- Baytown Township, Minnesota Location within the state of Minnesota Baytown Township, Minnesota Baytown Township, Minnesota (the United States)
- Coordinates: 45°0′43″N 92°48′51″W﻿ / ﻿45.01194°N 92.81417°W
- Country: United States
- State: Minnesota
- County: Washington

Area
- • Total: 9.6 sq mi (24.8 km^{2})
- • Land: 8.2 sq mi (21.2 km^{2})
- • Water: 1.4 sq mi (3.6 km^{2})
- Elevation: 906 ft (276 m)

Population (2020)
- • Total: 2,088
- Time zone: UTC-6 (Central (CST))
- • Summer (DST): UTC-5 (CDT)
- ZIP code: 55082
- Area code: 651
- FIPS code: 27-04132
- GNIS feature ID: 0663529

= Baytown Township, Washington County, Minnesota =

Baytown Township is an urban township in Washington County, Minnesota, United States. The population was 2,088 at the 2020 census. The unincorporated community of Siegel is located within Baytown Township.

==History==
Baytown Township was organized in 1858, and named for a harbor on the St. Croix River.

==Geography==
According to the United States Census Bureau, the township has a total area of 9.6 sqmi, of which 8.2 sqmi is land and 1.4 sqmi (14.42%) is water. 40th Street North / Olinda Boulevard, Oakgreen Avenue, and Stagecoach Trail are three of the main routes in the township.

==Demographics==
As of the census of 2000, there were 1,533 people, 492 households, and 435 families residing in the township. The population density was 187.2 PD/sqmi. There were 499 housing units at an average density of 60.9 /sqmi. The racial makeup of the township was 95.56% White, 0.46% African American, 0.39% Native American, 1.96% Asian, 0.13% from other races, and 1.50% from two or more races. Hispanic or Latino of any race were 1.11% of the population.

There were 492 households, out of which 47.0% had children under the age of 18 living with them, 81.9% were married couples living together, 4.1% had a female householder with no husband present, and 11.4% were non-families. 8.9% of all households were made up of individuals, and 2.4% had someone living alone who was 65 years of age or older. The average household size was 3.12 and the average family size was 3.34.

Extracted entries:
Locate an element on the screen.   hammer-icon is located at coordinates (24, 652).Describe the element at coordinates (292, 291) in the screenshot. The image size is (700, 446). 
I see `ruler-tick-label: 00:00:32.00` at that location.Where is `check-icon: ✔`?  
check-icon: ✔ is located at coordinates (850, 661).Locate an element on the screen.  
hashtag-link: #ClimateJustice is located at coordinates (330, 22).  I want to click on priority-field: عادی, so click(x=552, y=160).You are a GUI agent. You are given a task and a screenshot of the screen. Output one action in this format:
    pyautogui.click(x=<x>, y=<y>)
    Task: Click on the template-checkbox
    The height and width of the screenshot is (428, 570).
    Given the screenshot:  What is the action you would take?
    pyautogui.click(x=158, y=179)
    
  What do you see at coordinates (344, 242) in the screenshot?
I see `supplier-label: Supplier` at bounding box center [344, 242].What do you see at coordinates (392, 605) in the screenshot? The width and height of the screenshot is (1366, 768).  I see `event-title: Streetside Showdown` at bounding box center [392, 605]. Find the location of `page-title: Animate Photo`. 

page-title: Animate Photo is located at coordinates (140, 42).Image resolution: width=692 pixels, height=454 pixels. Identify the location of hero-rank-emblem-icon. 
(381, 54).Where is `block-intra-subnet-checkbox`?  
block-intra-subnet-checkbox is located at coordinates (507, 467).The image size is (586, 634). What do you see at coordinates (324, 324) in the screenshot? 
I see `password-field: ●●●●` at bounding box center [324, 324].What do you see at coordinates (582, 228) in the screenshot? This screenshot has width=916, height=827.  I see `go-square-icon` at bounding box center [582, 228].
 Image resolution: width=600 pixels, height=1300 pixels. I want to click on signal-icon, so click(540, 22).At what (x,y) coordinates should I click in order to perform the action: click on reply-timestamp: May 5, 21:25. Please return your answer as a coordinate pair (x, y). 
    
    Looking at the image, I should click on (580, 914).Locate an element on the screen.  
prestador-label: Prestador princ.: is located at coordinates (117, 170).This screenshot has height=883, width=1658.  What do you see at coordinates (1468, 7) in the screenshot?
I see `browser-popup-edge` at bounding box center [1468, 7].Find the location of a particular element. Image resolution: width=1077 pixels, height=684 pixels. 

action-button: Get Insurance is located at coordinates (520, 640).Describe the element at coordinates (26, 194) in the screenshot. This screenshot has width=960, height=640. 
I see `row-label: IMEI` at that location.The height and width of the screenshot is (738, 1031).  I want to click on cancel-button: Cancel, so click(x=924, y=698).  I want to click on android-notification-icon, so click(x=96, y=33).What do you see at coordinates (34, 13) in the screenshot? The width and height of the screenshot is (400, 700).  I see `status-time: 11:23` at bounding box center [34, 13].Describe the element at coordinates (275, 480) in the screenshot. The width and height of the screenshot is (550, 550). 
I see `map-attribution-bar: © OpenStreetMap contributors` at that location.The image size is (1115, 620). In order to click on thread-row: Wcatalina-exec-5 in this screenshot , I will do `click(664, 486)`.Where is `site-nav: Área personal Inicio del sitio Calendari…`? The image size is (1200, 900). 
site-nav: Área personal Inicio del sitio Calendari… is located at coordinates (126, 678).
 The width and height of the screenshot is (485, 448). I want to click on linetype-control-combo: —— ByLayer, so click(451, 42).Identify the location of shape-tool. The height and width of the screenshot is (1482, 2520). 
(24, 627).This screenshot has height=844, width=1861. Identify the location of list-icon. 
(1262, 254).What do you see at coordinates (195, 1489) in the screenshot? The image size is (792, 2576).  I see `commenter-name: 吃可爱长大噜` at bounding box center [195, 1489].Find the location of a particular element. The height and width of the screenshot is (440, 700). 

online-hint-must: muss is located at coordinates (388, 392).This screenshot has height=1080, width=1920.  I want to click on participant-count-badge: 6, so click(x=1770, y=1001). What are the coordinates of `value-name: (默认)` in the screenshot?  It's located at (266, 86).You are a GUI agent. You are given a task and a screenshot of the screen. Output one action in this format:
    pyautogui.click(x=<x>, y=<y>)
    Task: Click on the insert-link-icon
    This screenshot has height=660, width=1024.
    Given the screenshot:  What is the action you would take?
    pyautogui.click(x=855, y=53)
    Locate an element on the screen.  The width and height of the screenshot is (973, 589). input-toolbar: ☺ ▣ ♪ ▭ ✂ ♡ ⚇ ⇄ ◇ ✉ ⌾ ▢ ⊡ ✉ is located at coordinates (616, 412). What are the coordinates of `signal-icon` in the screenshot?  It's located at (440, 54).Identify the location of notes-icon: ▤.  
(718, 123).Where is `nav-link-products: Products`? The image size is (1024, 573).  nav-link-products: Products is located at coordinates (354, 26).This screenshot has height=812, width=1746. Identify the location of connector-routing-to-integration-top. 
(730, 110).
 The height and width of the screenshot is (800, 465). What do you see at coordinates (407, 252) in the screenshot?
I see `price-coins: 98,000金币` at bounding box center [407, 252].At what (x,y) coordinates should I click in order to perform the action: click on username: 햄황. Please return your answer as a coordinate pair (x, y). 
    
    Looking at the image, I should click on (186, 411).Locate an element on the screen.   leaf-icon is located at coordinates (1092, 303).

Assigned task A: From the Baytown Township article, list each group in the township's 2000 racial makeup with its percentage.
Assigned task B: Does the Baytown Township article support each statement? (i) The township was named for a harbor on the Mississippi River. (ii) Siegel is an unincorporated community inside the township. (iii) The 2000 census counted 1,533 people in the township.

Task result A:
White: 95.56%
African American: 0.46%
Native American: 0.39%
Asian: 1.96%
Other races: 0.13%
Two or more races: 1.50%

Task result B:
(i) No: "named for a harbor on the St. Croix River."
(ii) Yes: "The unincorporated community of Siegel is located within Baytown Township."
(iii) Yes: "As of the census of 2000, there were 1,533 people"